Is it likely screenwriters hired to write a new TREK film would not have in mind or plan the future of the franchise?
Is it likely Paramount would, if the film is successful, change said creative team for future projects?
If you were to make a new TREK film, would you make it with the idea that it be the only one or would you plan ahead for others?
The logical fallacy there is assumed that "Star Trek" always equals "what we already have."
There's a sound BUSINESS justification for returning to the TOS characters for this movie. Partly to eliminate one variable from PPC's "reevaluation of the franchise" equation, and partly because THAT IS WHAT JJ ABRAMS SAID WAS HIS CONDITION in order to go work for PPC for a series of (non-trek-based) movies.
Got that? PPC didn't go looking for someone to do more Star Trek. No, really... they DIDN'T. They were entirely prepared to let Star Trek lay fallow for the foreseeable future, with NO new series, no new movies, NOTHING, forthcoming.
Abrams asked to do this film. This ONE film. And he said that it was the film he wanted to do... other films in the "package deal" he was going to sign with PPC wouldn't be defined until they came up later, but this one was his CONDITION for doing the rest of 'em.
The story he said he wanted to tell was a story he'd first come up with when he was in his mid-teens (he's the same age as I am)... right after TWOK came out.
Everything we really KNOW so far leads us to conclude that whatever he's doing really is related to ideas from TWOK (including Kirk's Kobayashi Maru test).

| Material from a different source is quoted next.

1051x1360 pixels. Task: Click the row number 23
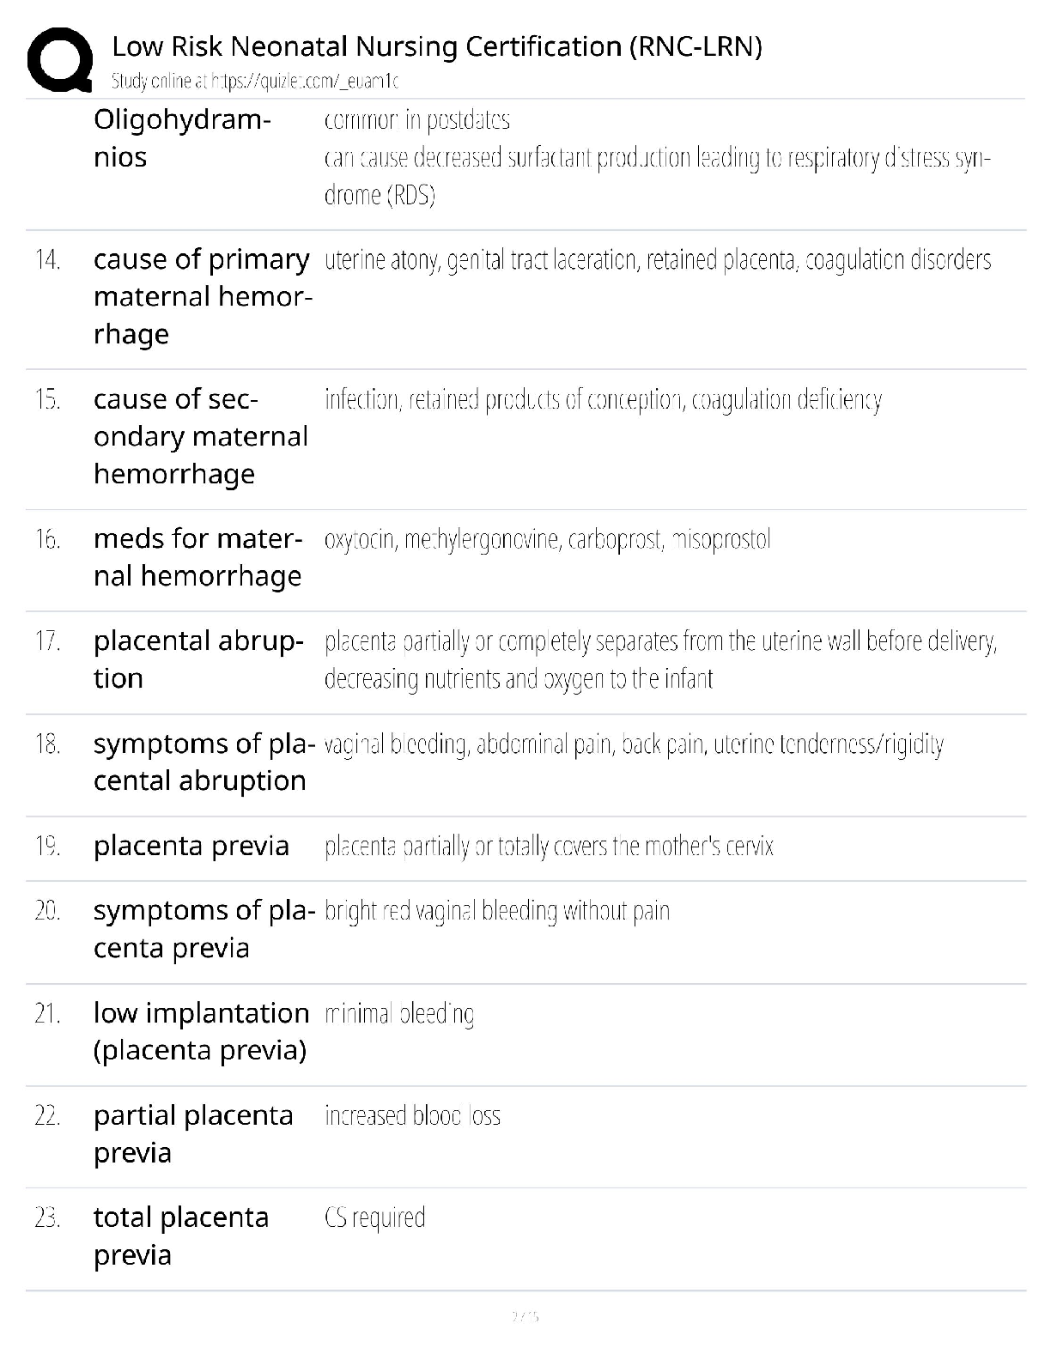[47, 1217]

Which supports the above idea pretty clearly.
I think you're putting WAAAAY too much priority on PPC trying to do "the franchise." 99% of all movies made have nothing to do with a "franchise" yet they often get as much, or more, funding and emphasis than this film has.

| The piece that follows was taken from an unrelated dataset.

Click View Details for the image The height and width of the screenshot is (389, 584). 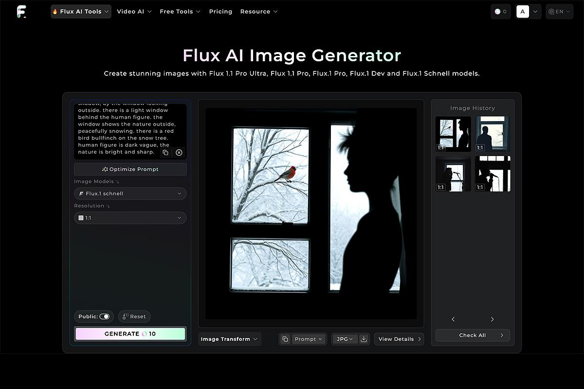click(x=399, y=339)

First, and foremost, PPC wants a successful film. If it's really good, they may decide, THEN, that they want more along the same lines as this one. Or they may decide to use that as an argument to "spin off" into another direction. WE DO NOT KNOW... BECAUSE THEY DO NOT KNOW.
They don't even know if Star Trek is still a possible moneymaking venture anymore. Most of them had decided that it wasn't, remember. Only Abrams' insistence on doing this film convinced them to give it another shot.